Once the line with "Enable R Rollover of QSB stock checkbox" is found in the entries below, print it and each following line exactly, stopping after the line with "Go to the Контакты"; print nothing else.
·····
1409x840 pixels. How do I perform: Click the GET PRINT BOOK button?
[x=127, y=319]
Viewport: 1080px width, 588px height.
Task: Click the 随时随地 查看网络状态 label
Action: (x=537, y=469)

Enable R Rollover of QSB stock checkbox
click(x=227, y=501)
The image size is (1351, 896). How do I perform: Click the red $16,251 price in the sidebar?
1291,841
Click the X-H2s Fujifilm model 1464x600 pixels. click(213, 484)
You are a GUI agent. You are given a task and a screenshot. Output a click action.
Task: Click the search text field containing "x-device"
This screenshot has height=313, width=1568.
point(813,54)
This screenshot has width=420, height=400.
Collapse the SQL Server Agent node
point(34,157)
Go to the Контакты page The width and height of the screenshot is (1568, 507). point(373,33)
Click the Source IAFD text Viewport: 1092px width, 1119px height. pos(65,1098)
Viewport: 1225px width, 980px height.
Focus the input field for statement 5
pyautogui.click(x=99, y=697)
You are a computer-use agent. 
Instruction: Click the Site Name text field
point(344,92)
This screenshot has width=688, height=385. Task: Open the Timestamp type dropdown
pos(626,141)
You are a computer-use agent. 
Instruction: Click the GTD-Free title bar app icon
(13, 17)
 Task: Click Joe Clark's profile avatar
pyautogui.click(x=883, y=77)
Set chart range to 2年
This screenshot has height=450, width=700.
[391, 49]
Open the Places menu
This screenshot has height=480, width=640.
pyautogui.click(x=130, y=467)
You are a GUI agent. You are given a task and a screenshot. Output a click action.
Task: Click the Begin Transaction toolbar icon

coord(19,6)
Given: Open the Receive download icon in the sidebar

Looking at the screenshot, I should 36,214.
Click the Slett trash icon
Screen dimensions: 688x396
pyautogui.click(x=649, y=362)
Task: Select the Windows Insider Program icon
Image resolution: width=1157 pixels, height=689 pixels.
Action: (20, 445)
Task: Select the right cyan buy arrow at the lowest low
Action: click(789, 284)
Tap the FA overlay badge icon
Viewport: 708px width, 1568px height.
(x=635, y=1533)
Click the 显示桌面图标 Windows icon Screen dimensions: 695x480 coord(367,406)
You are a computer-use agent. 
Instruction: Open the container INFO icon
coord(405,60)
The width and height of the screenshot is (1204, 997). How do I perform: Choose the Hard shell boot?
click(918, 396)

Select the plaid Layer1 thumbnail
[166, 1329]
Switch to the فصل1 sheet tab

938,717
·····
> _ANSWER BOX_
Enable R Rollover of QSB stock checkbox
click(x=227, y=501)
The image size is (1351, 896). How do I perform: Click the red $16,251 price in the sidebar?
1291,841
Click the X-H2s Fujifilm model 1464x600 pixels. click(213, 484)
You are a GUI agent. You are given a task and a screenshot. Output a click action.
Task: Click the search text field containing "x-device"
This screenshot has height=313, width=1568.
point(813,54)
This screenshot has width=420, height=400.
Collapse the SQL Server Agent node
point(34,157)
Go to the Контакты page The width and height of the screenshot is (1568, 507). point(373,33)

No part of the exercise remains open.